Sept. 15, 2016: The Helen Ross McNabb Center offers a therapeutic preschool for children who have faced trauma and abuse.

For the past 10 weeks, Marcus Monahan's parents have driven three hours round trip three times a week  to attend the Helen Ross McNabb therapeutic preschool, the only one like it in the state.

It's a lot of driving that the Monahans say is worth it for their 4-year-old.

Katie Monahan said the therapeutic preschool has been “life changing” for Marcus and her family. Monahan’s parents officially adopted him last year.  They began fostering Marcus and his sister three years ago after authorities found them in an abusive home.  Katie Monahan said from day one Marcus was easily frustrated and had difficulties controlling his emotions.

“We came here just really looking for answers and we found them here,” Katie Monahan said wiping away tears. “It's really changed his attitude, his demeanor, everything.”

Monahan graduated from the preschool after completing the outpatient program. The school operates for children who’ve experienced trauma. The preschool is a 10-week outpatient program for children ages 4 and 5.

“The program provides cognitive and developmental stimulation, therapeutic behavioral treatment, nurturing, structure and help with basic skills,” according to Helen Ross McNabb Center’s website.

The preschool also provides case management and therapy services for children ages 2-8. The school is run on grants, donations and help from volunteers.

“This morning when I told him it was his last day he said ‘I don’t want it to be my last day. I love this school.’” Marcus’ mom Katie Monahan said. “After today we’re not coming back here anymore. He said he wanted to come here forever.”

Katie Monahan attributes the preschool’s success to the teachers and to volunteers like Joanie Scheuer.  She has spent the past 13 years bringing lunch, a smile and a helping hand to teachers.

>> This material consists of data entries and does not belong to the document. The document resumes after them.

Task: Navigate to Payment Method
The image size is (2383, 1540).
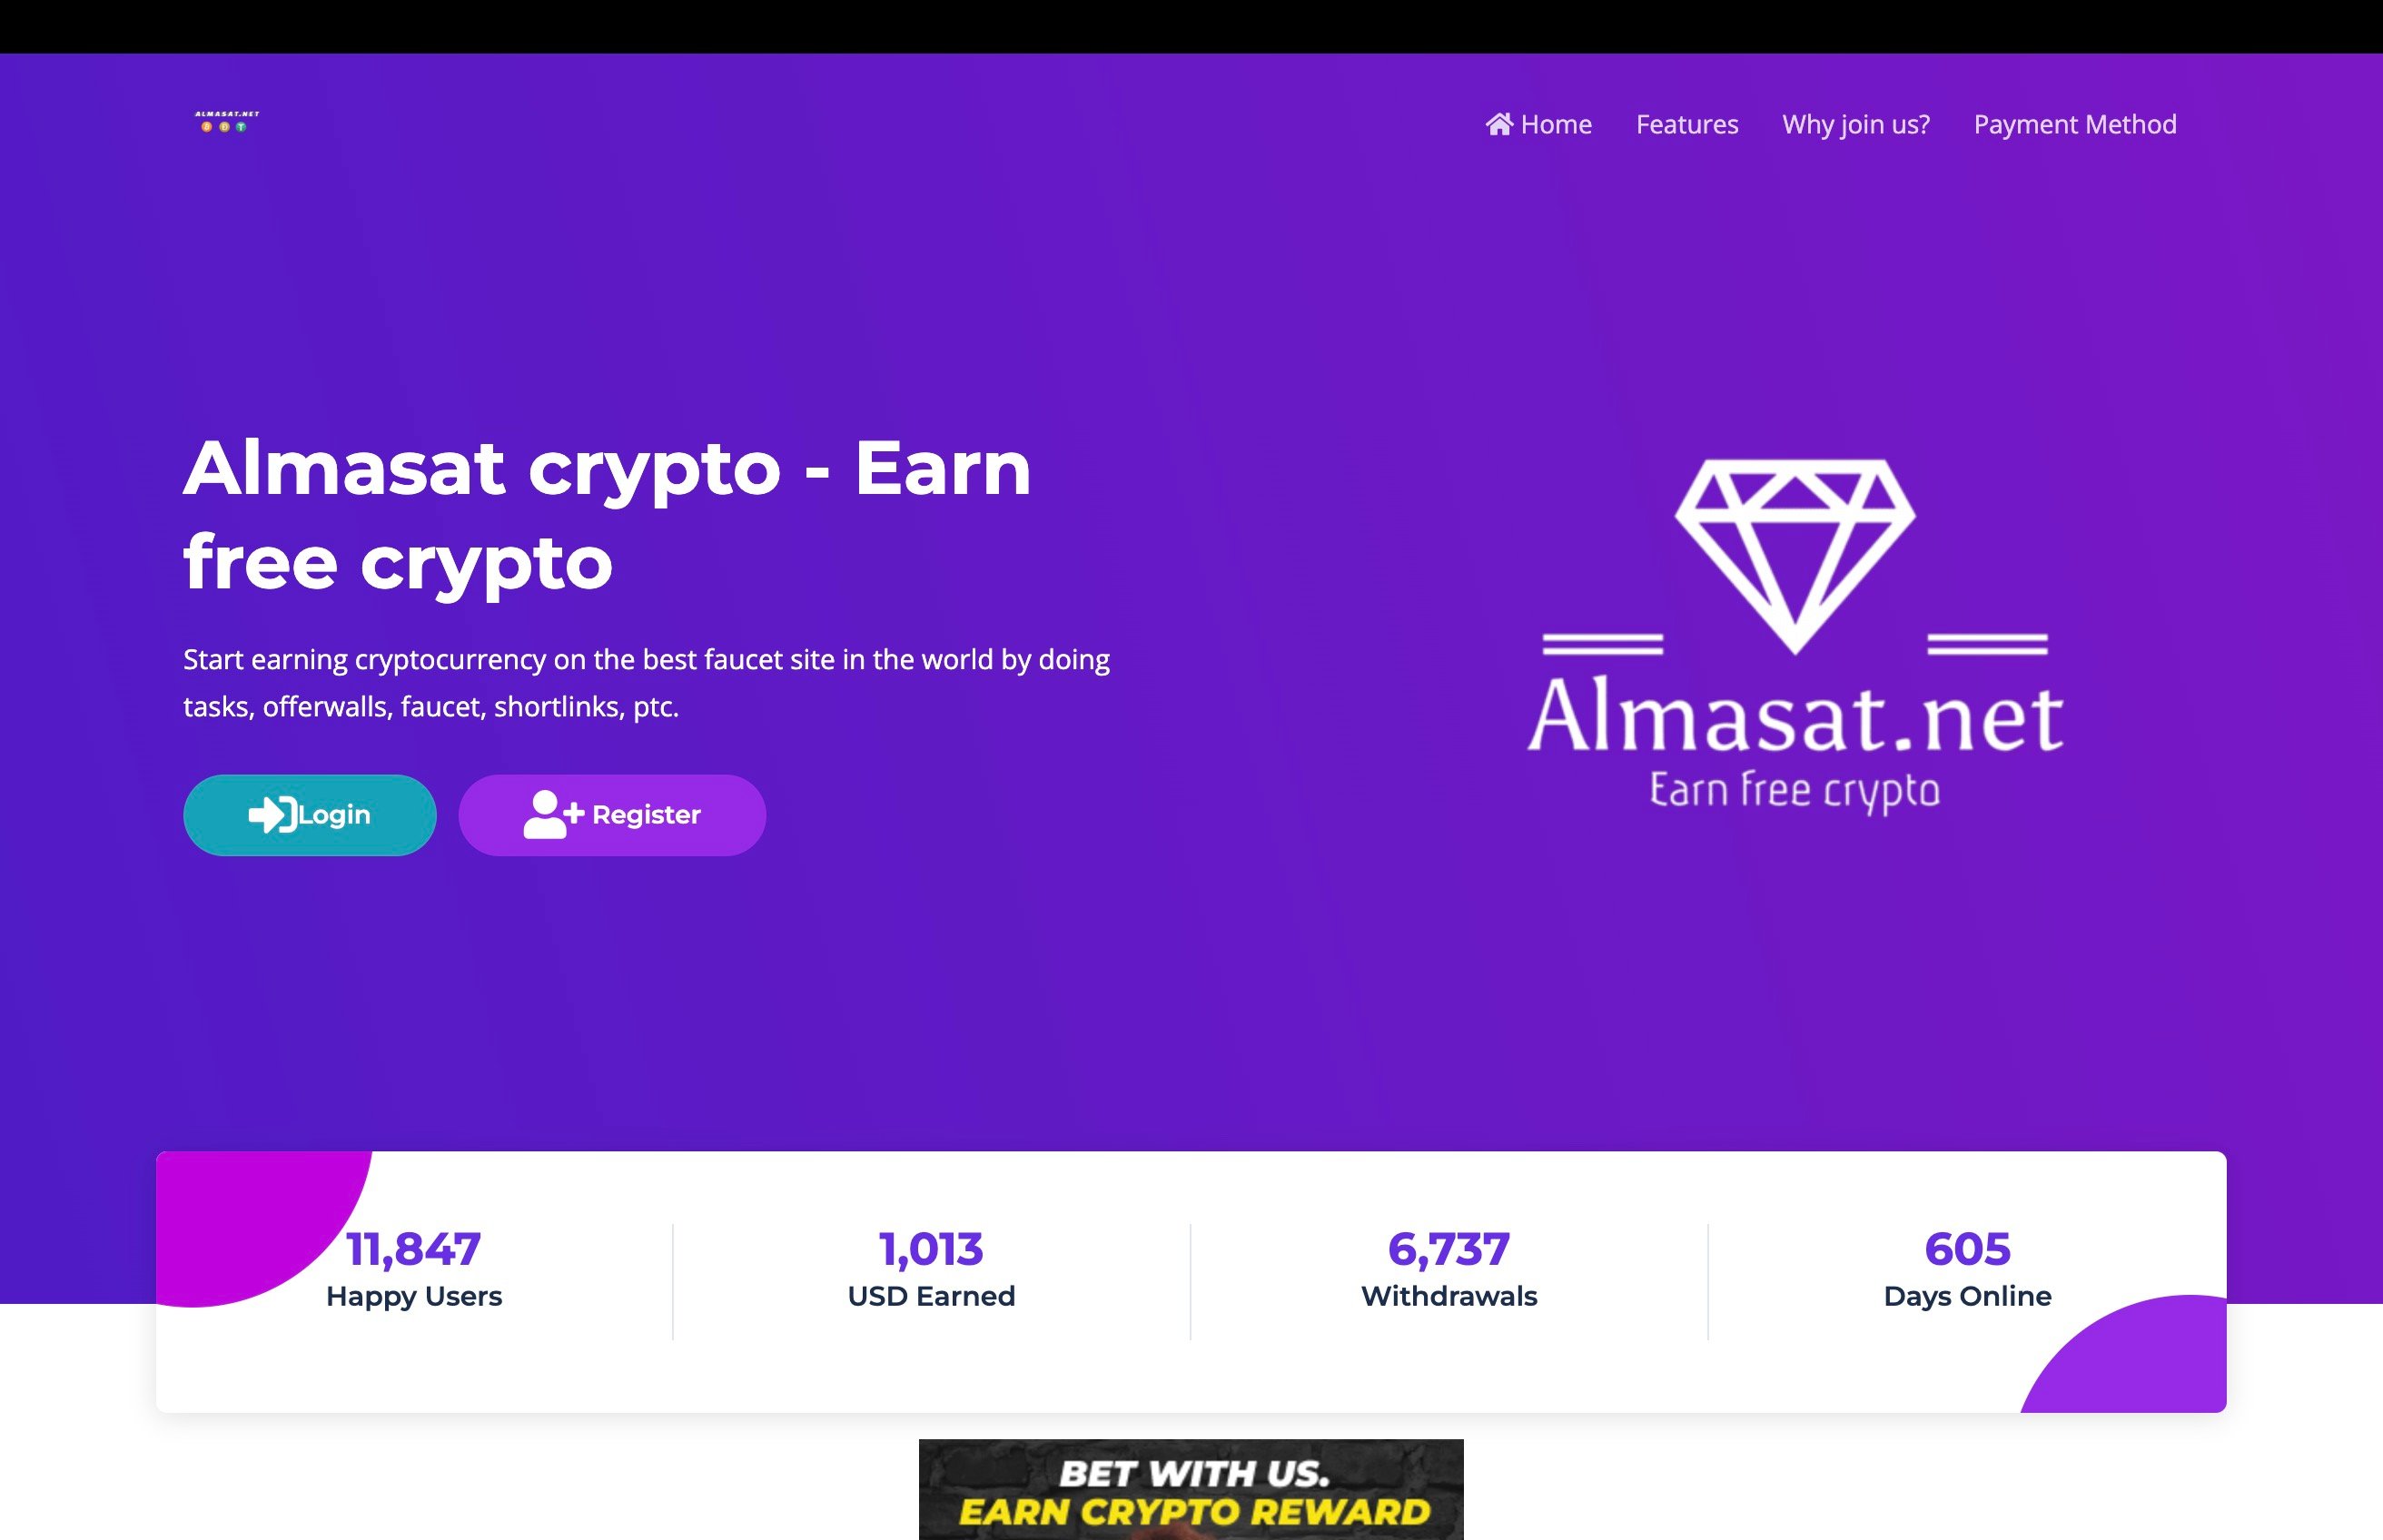Action: (2075, 124)

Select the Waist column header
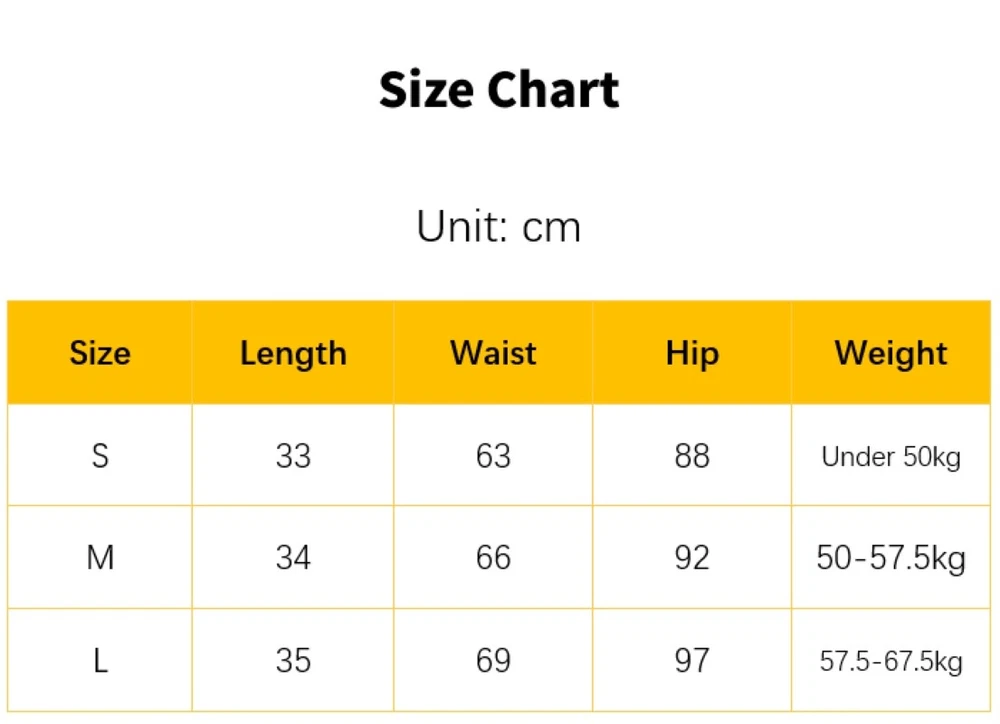pyautogui.click(x=493, y=353)
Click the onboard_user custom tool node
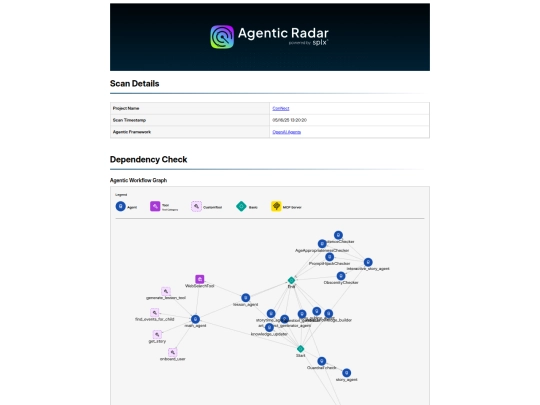 (173, 352)
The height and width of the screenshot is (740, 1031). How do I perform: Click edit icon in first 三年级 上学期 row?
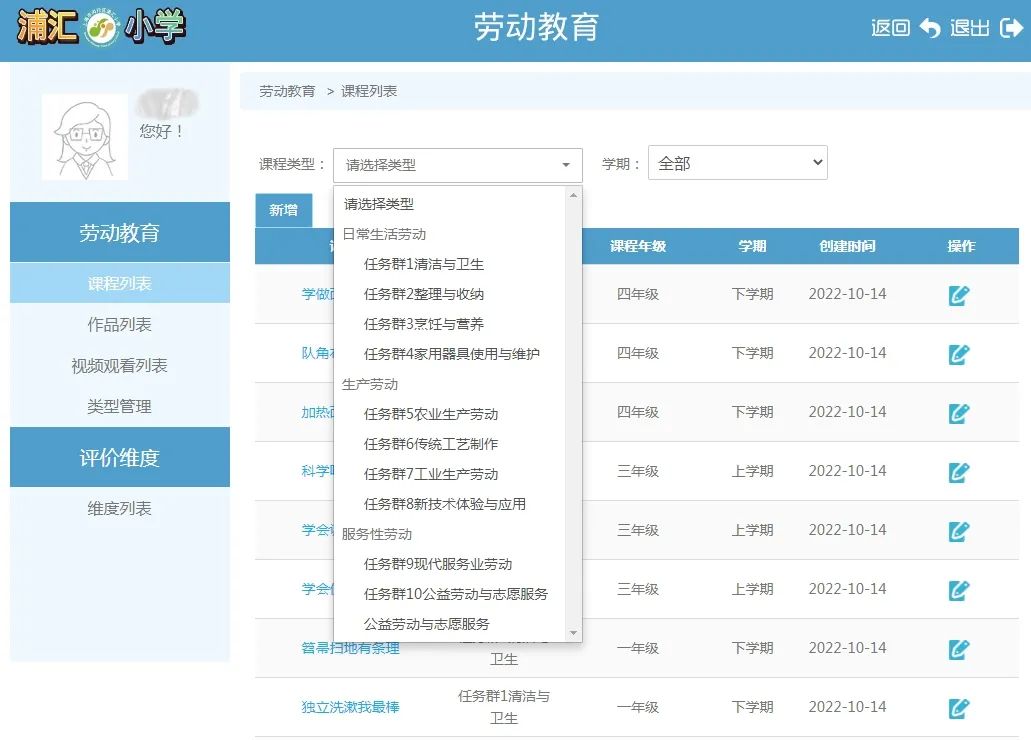click(959, 472)
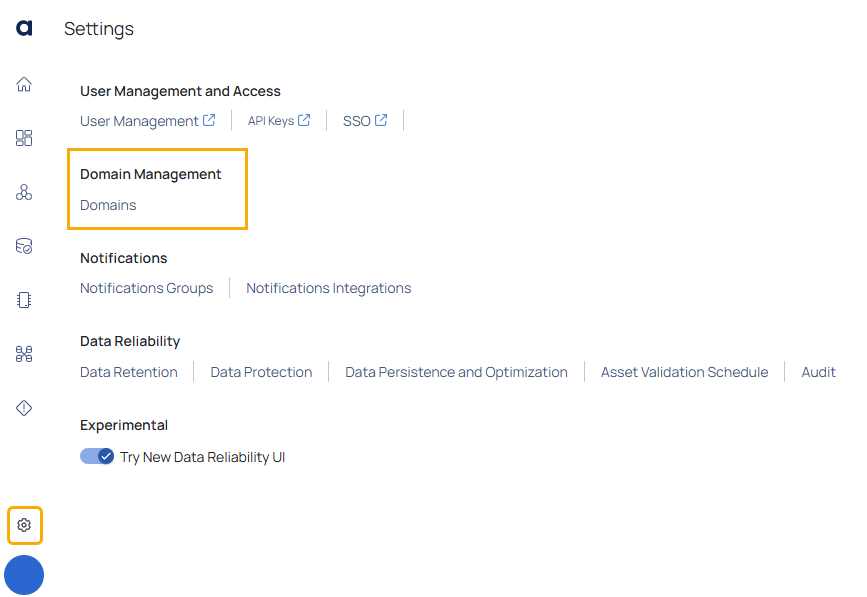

“Even on other days when we don’t have program, they say ‘where’s Mrs. Joanie?’” said child development specialist Kim Rickert. “She brings a lot of joy. That peace that comes with her personality. She’s very loving.”

Scheuer made Marcus Monahan a Spiderman blanket on his last day. Spidey is Marcus Monahan’s favorite superhero. Scheuer creates a keepsake for each child that attends the therapeutic preschool.

“I hope they feel a sense of security and comfort. I really hope they know they are precious,” Scheuer said. “They know that I care for them, we all care for them. They are worthy and loveable and have a real special place in my heart.”

Scheuer said she feels blessed to volunteer at the preschool. The preschool is always looking for donations and volunteers.